U.S. Settles Phone Suit, Drops I.B.M. Case

A.T.&T. to Split Up, Transforming Industry

By Ernest Holsendolph
Special to the New York Times

Washington -- January 8, 1982 -- The American Telephone and Telegraph Company settled the Justice Department's antitrust lawsuit today by agreeing to give up the 22 Bell System companies that provide most of the nation's local telephone service.

On a landmark antitrust day, the Justice Department also dropped its marathon case against the International Business Machines Corporation, a suit that had sought to break up the company that has dominated the computer industry. The Justice Department said the suit was ''without merit and should be dismissed.''

The A.T.& T. agreement, if finally approved by a Federal court, would be the largest and most significant antitrust settlement in decades. It is likely to be compared with the 1911 settlement that divided the Rockefeller family's Standard Oil Company into 33 subsidiaries, some of them huge oil companies in their own right.

Two-Thirds of Total Assets

The heart of the agreement requires A.T.& T. to give up all its wholly owned local telephone subsidiaries, which are worth $80 billion, or two-thirds of the company's total assets. That would radically alter a company that has accounted for more than 80 percent of the nation's telephone service, changing the course of the industry.

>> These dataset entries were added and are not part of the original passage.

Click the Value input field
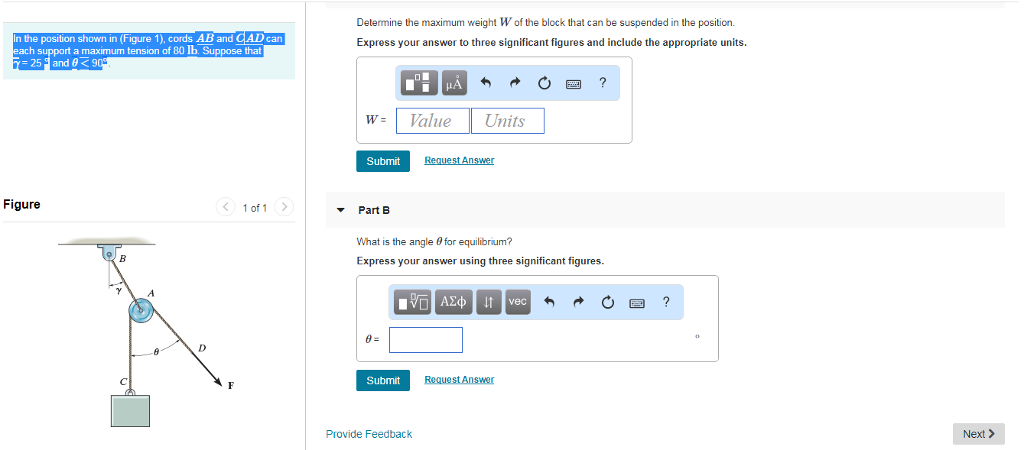1024x450 pixels. (x=433, y=121)
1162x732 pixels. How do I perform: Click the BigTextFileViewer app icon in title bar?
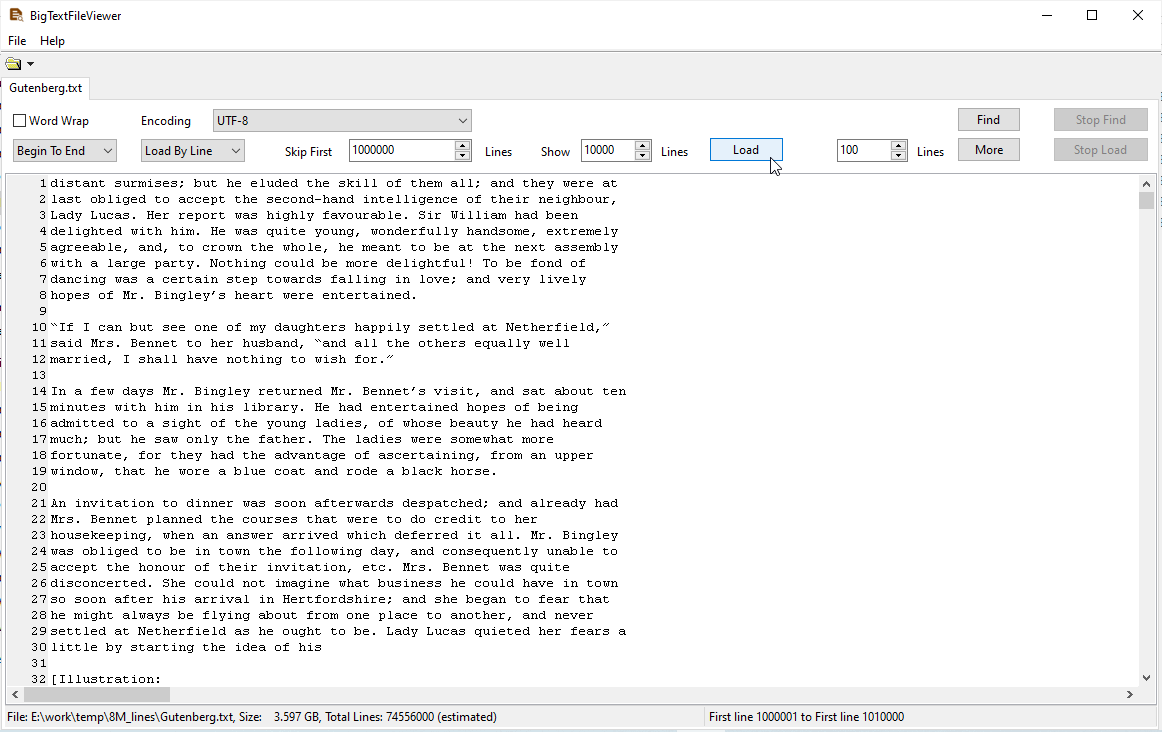15,15
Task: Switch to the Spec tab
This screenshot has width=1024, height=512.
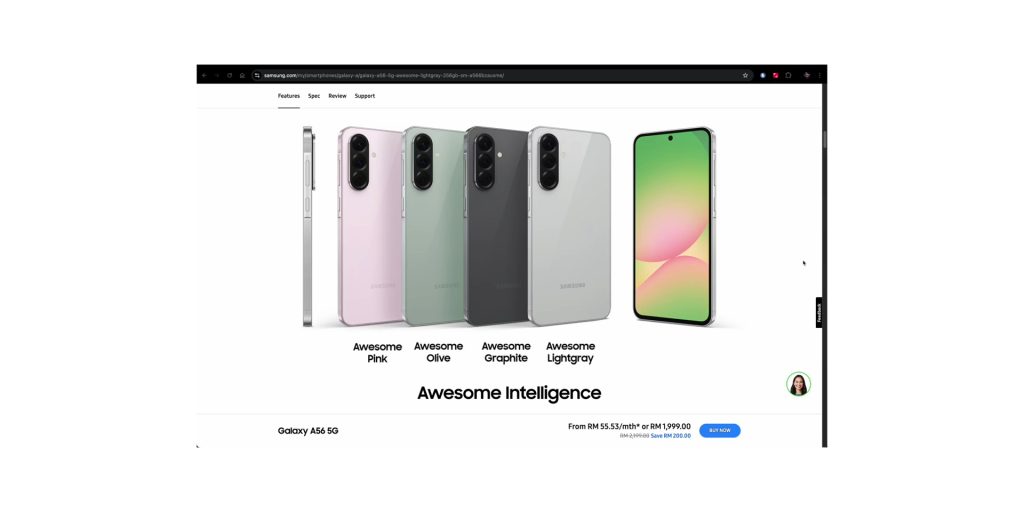Action: [x=314, y=96]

But A.T.& T. would be free to enter such previously prohibited fields as data processing, communications between computers and the sale of telephone and computer terminal equipment, all rapidly growing and a profitable aspect of the telecommunications industry. And it would retain its long-distance service.

In divesting itself of local telephone subsidiaries, it would be dropping the least profitable of its operations, accounting for about a third of its $6.9 billion in net income in the last fiscal year.

''A.T.& T. is getting to keep its good businesses and is getting rid of the less attractive operations,'' said Winston E. Himsworth, a telecommunications analyst for Lehman Brothers.

Disclosed at News Conference

The settlement was announced by the Justice Department's Assistant Attorney General in charge of the antitrust division, William F. Baxter, and by Charles L. Brown, chairman and chief executive officer of A.T.& T., at a news conference at the National Press Club.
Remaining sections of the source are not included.